Material provided »
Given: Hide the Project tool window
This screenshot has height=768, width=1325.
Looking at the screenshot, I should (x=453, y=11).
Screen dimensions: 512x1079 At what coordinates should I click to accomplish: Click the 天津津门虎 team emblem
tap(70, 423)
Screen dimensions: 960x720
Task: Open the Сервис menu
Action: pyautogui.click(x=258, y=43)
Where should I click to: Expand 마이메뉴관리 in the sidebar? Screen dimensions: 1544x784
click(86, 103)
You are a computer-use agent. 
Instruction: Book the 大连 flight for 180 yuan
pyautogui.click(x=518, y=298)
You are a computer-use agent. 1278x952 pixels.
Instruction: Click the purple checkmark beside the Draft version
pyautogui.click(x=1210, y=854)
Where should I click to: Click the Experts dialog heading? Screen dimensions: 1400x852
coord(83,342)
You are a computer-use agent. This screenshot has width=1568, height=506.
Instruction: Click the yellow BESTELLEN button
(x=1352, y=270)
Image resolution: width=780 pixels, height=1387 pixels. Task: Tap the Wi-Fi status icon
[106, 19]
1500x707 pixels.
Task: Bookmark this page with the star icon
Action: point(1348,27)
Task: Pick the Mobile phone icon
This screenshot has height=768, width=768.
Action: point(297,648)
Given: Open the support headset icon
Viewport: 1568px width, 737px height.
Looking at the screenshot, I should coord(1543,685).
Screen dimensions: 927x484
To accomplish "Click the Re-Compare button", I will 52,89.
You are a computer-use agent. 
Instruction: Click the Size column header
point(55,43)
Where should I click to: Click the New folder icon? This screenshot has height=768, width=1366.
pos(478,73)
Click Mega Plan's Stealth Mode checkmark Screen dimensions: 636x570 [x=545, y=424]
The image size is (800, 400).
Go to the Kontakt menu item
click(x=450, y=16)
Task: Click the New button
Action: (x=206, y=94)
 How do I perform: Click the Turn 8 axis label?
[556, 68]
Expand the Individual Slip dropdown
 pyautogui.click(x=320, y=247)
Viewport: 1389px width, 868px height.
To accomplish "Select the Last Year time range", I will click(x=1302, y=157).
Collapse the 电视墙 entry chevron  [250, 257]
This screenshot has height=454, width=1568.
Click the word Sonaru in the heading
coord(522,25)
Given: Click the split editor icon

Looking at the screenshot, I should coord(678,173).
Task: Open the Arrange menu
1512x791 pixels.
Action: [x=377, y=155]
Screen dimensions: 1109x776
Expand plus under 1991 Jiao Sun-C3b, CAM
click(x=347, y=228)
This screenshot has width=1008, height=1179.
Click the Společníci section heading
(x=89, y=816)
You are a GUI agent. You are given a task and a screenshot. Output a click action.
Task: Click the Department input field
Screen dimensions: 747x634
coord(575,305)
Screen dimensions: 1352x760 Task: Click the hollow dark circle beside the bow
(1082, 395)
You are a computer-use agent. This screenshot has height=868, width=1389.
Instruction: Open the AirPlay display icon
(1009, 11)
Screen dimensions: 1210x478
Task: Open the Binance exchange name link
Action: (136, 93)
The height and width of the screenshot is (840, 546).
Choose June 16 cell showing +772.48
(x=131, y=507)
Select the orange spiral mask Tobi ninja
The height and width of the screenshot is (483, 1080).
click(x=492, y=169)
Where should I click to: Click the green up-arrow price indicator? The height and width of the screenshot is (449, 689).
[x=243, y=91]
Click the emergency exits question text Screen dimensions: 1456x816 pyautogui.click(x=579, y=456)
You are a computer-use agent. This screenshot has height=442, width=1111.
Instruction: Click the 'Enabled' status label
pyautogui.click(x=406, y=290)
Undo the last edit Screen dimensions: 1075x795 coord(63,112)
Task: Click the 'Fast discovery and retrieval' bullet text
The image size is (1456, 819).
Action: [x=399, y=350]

What is asked » Lay out every line above as a Markdown table with two columns, Row and Line text, numbering the rows in order. Leave out blank lines.

Response below »
| Row | Line text |
|---|---|
| 1 | Given: Hide the Project tool window |
| 2 | This screenshot has height=768, width=1325. |
| 3 | Looking at the screenshot, I should (x=453, y=11). |
| 4 | Screen dimensions: 512x1079 At what coordinates should I click to accomplish: Click the 天津津门虎 team emblem |
| 5 | tap(70, 423) |
| 6 | Screen dimensions: 960x720 |
| 7 | Task: Open the Сервис menu |
| 8 | Action: pyautogui.click(x=258, y=43) |
| 9 | Where should I click to: Expand 마이메뉴관리 in the sidebar? Screen dimensions: 1544x784 |
| 10 | click(86, 103) |
| 11 | You are a computer-use agent.  |
| 12 | Instruction: Book the 大连 flight for 180 yuan |
| 13 | pyautogui.click(x=518, y=298) |
| 14 | You are a computer-use agent. 1278x952 pixels. |
| 15 | Instruction: Click the purple checkmark beside the Draft version |
| 16 | pyautogui.click(x=1210, y=854) |
| 17 | Where should I click to: Click the Experts dialog heading? Screen dimensions: 1400x852 |
| 18 | coord(83,342) |
| 19 | You are a computer-use agent. This screenshot has width=1568, height=506. |
| 20 | Instruction: Click the yellow BESTELLEN button |
| 21 | (x=1352, y=270) |
| 22 | Image resolution: width=780 pixels, height=1387 pixels. Task: Tap the Wi-Fi status icon |
| 23 | [106, 19] |
| 24 | 1500x707 pixels. |
| 25 | Task: Bookmark this page with the star icon |
| 26 | Action: point(1348,27) |
| 27 | Task: Pick the Mobile phone icon |
| 28 | This screenshot has height=768, width=768. |
| 29 | Action: point(297,648) |
| 30 | Given: Open the support headset icon |
| 31 | Viewport: 1568px width, 737px height. |
| 32 | Looking at the screenshot, I should coord(1543,685). |
| 33 | Screen dimensions: 927x484 |
| 34 | To accomplish "Click the Re-Compare button", I will 52,89. |
| 35 | You are a computer-use agent.  |
| 36 | Instruction: Click the Size column header |
| 37 | point(55,43) |
| 38 | Where should I click to: Click the New folder icon? This screenshot has height=768, width=1366. |
| 39 | pos(478,73) |
| 40 | Click Mega Plan's Stealth Mode checkmark Screen dimensions: 636x570 [x=545, y=424] |
| 41 | The image size is (800, 400). |
| 42 | Go to the Kontakt menu item |
| 43 | click(x=450, y=16) |
| 44 | Task: Click the New button |
| 45 | Action: (x=206, y=94) |
| 46 |  How do I perform: Click the Turn 8 axis label? |
| 47 | [556, 68] |
| 48 | Expand the Individual Slip dropdown |
| 49 |  pyautogui.click(x=320, y=247) |
| 50 | Viewport: 1389px width, 868px height. |
| 51 | To accomplish "Select the Last Year time range", I will click(x=1302, y=157). |
| 52 | Collapse the 电视墙 entry chevron  [250, 257] |
| 53 | This screenshot has height=454, width=1568. |
| 54 | Click the word Sonaru in the heading |
| 55 | coord(522,25) |
| 56 | Given: Click the split editor icon |
| 57 | Looking at the screenshot, I should coord(678,173). |
| 58 | Task: Open the Arrange menu |
| 59 | 1512x791 pixels. |
| 60 | Action: [x=377, y=155] |
| 61 | Screen dimensions: 1109x776 |
| 62 | Expand plus under 1991 Jiao Sun-C3b, CAM |
| 63 | click(x=347, y=228) |
| 64 | This screenshot has width=1008, height=1179. |
| 65 | Click the Společníci section heading |
| 66 | (x=89, y=816) |
| 67 | You are a GUI agent. You are given a task and a screenshot. Output a click action. |
| 68 | Task: Click the Department input field |
| 69 | Screen dimensions: 747x634 |
| 70 | coord(575,305) |
| 71 | Screen dimensions: 1352x760 Task: Click the hollow dark circle beside the bow |
| 72 | (1082, 395) |
| 73 | You are a computer-use agent. This screenshot has height=868, width=1389. |
| 74 | Instruction: Open the AirPlay display icon |
| 75 | (1009, 11) |
| 76 | Screen dimensions: 1210x478 |
| 77 | Task: Open the Binance exchange name link |
| 78 | Action: (136, 93) |
| 79 | The height and width of the screenshot is (840, 546). |
| 80 | Choose June 16 cell showing +772.48 |
| 81 | (x=131, y=507) |
| 82 | Select the orange spiral mask Tobi ninja |
| 83 | The height and width of the screenshot is (483, 1080). |
| 84 | click(x=492, y=169) |
| 85 | Where should I click to: Click the green up-arrow price indicator? The height and width of the screenshot is (449, 689). |
| 86 | [x=243, y=91] |
| 87 | Click the emergency exits question text Screen dimensions: 1456x816 pyautogui.click(x=579, y=456) |
| 88 | You are a computer-use agent. This screenshot has height=442, width=1111. |
| 89 | Instruction: Click the 'Enabled' status label |
| 90 | pyautogui.click(x=406, y=290) |
| 91 | Undo the last edit Screen dimensions: 1075x795 coord(63,112) |
| 92 | Task: Click the 'Fast discovery and retrieval' bullet text |
| 93 | The image size is (1456, 819). |
| 94 | Action: [x=399, y=350] |